I know you guys aren't doctors or experts, but by posting here I'm mostly hoping to find at least one or two people with firsthand experience with alcoholism (particularly when the alcoholic was never a "problem drinker" and only drank moderately) who can tell me whether there might be problems from an occasional drink (ie immediate withdrawal problems). It sounds like if I keep my consumption below a certain level, I shouldn't have a problem with withdrawal on the days I don't drink. But it also sounds like if I drink every day, I will probably have to deal with withdrawal symptoms if I take a day off.
So my current choices seem to be:
1. Continue abstaining from alcohol. Suffer. I suspect that if it continues to worsen at the current rate, I will eventually no longer be able to work or participate in social activities at all. I will be fully disabled. If I can't earn a high enough income, I lose my visa and will be deported. I'm 30 years old, single, and want a family, and I can't meet new people without being able to tolerate the noise and bright lights of social settings, so I will eventually have to settle down with a herd of cats and wonder if maybe it wouldn't have been so bad to drink a beer a day. If all this sounds extreme, I assure you it is absolutely the truth. This is the reality of my life, and it's why being autistic is widely considered a disability.

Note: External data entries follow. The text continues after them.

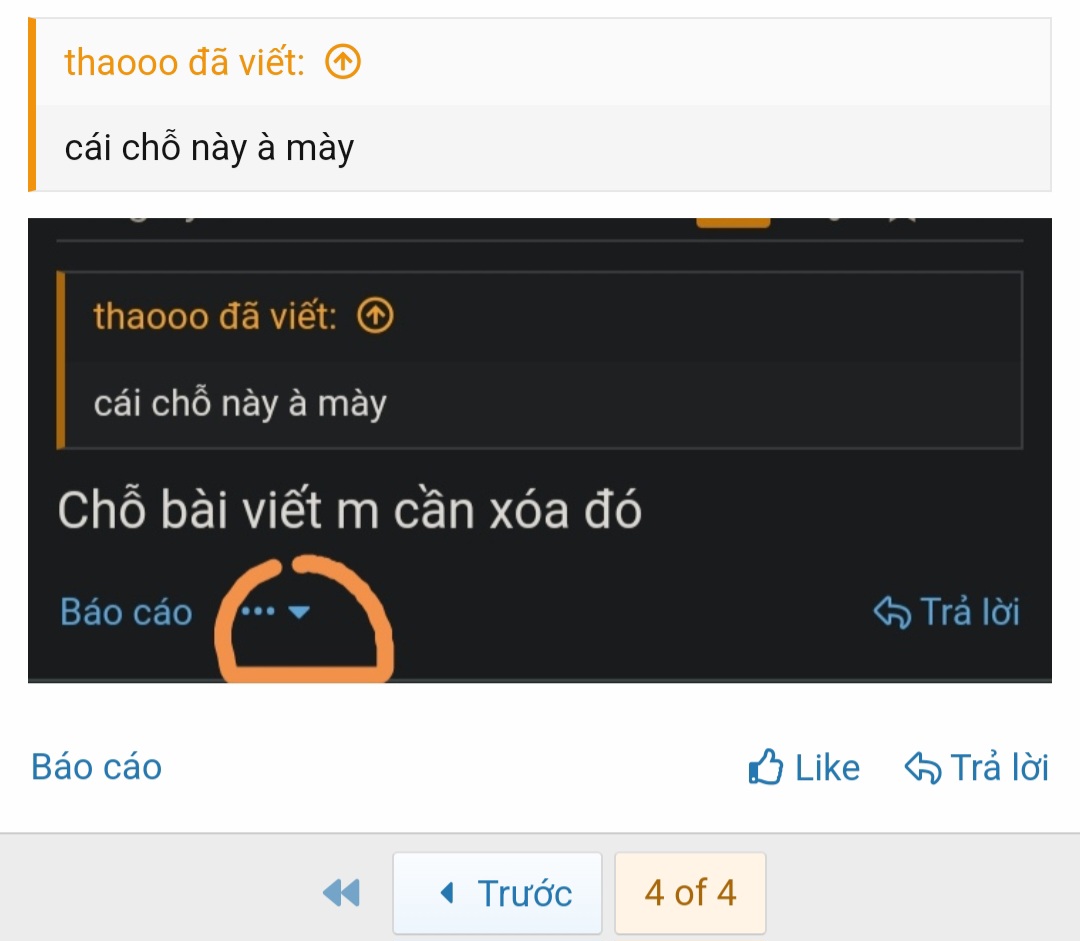
Task: Open the 4 of 4 page selector
Action: click(x=690, y=893)
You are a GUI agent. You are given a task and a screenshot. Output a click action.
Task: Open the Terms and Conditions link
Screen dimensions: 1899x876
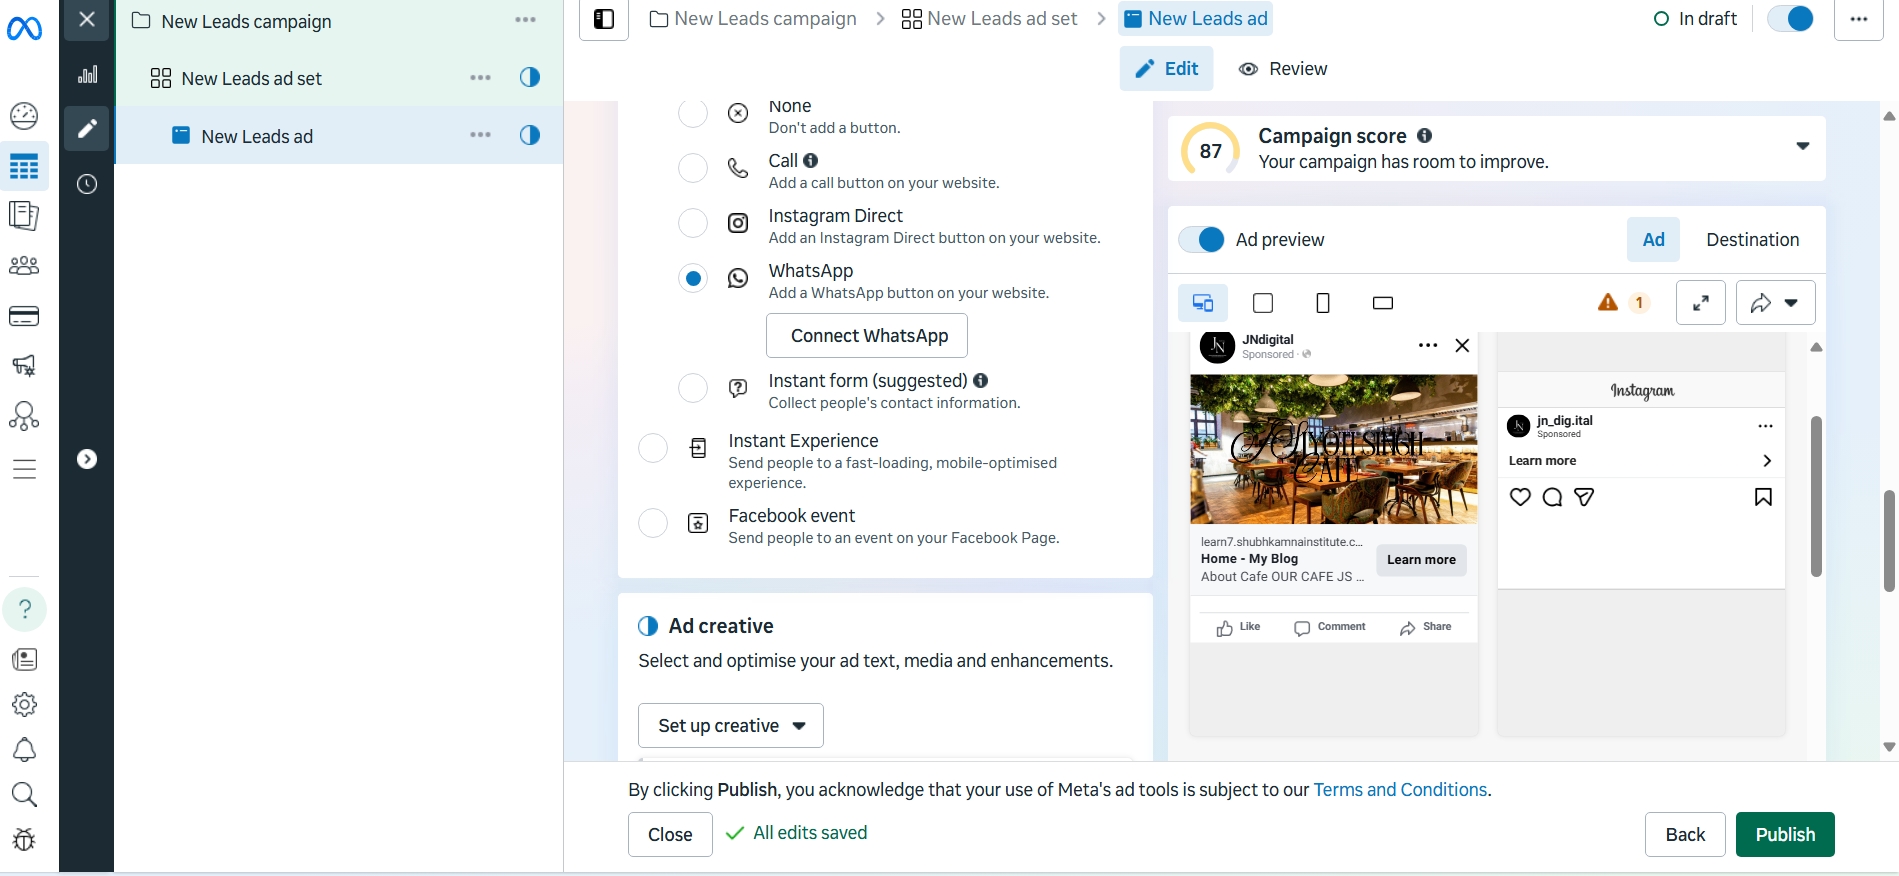click(1399, 790)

2. Start drinking again, but infrequently. It would take some experimentation to figure out how much I can have without triggering withdrawal, and whether that amount is enough to keep my sensory overload at bay. Basically, I don't know what the results would be unless I try it.
3. Start drinking again, and treat the alcohol like a dangerous and addictive medication that must be managed carefully. Measure my intake - presumably one drink a day would be enough. Like any medication, take it at the same time every day and don't allow myself to take more under any circumstances. Accept that, just the same as if I were on a medication such as antidepressants or lithium, if I ever decide to stop or miss a dose, I will suffer withdrawal. Do NOT drink extra in social situations, no matter how much everyone else is drinking.
At the moment, 3 is sounding like the most logical choice. Alcohol is a drug, like any other. And drugs can be good or bad depending on how they're used. Most drugs used for constructive medical purposes have side effects and dangers. Choice 1 sounds more and more ridiculous the more I think about it - unless I can find an alternative treatment for hypersensitivity, refusing to drink just because of the social stigma that surrounds alcoholism would just be stupid. Choice 2 might be something I can experiment with, but it seems to me that the only way the alcohol can consistently help me with hypersensitivity is if I use it consistently. Antidepressants don't work if you only take them sometimes, either. And in fact, if I only drink infrequently, there's the danger that since it's not a routine thing, I might overindulge at times, which I want to avoid.